Print this span of the material below exactly: the line with "Where should I click to: Click the bold", the line with "the Parks layer", and every line between them, but nothing else.

*** INFORMATION GIVEN Section Begins ***

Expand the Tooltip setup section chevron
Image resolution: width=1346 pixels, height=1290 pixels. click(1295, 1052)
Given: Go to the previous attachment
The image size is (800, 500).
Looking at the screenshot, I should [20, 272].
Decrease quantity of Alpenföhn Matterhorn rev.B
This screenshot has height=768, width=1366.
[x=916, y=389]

*** INFORMATION GIVEN Section Ends ***
*** INFORMATION GIVEN Section Begins ***

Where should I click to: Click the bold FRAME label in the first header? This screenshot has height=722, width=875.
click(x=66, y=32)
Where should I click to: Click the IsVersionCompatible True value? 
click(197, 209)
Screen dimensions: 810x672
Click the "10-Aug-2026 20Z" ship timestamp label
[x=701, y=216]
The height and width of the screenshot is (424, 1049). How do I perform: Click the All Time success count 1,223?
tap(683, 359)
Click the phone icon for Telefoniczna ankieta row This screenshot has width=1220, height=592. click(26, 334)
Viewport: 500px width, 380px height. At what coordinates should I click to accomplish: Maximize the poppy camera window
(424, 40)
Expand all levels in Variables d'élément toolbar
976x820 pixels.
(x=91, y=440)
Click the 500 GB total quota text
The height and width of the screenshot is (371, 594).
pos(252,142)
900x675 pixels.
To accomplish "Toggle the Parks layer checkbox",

*** INFORMATION GIVEN Section Ends ***

◆ WRITTEN RESPONSE:
Where should I click to: Click the bold FRAME label in the first header? This screenshot has height=722, width=875.
click(x=66, y=32)
Where should I click to: Click the IsVersionCompatible True value? 
click(197, 209)
Screen dimensions: 810x672
Click the "10-Aug-2026 20Z" ship timestamp label
[x=701, y=216]
The height and width of the screenshot is (424, 1049). How do I perform: Click the All Time success count 1,223?
tap(683, 359)
Click the phone icon for Telefoniczna ankieta row This screenshot has width=1220, height=592. click(26, 334)
Viewport: 500px width, 380px height. At what coordinates should I click to accomplish: Maximize the poppy camera window
(424, 40)
Expand all levels in Variables d'élément toolbar
976x820 pixels.
(x=91, y=440)
Click the 500 GB total quota text
The height and width of the screenshot is (371, 594).
pos(252,142)
900x675 pixels.
To accomplish "Toggle the Parks layer checkbox",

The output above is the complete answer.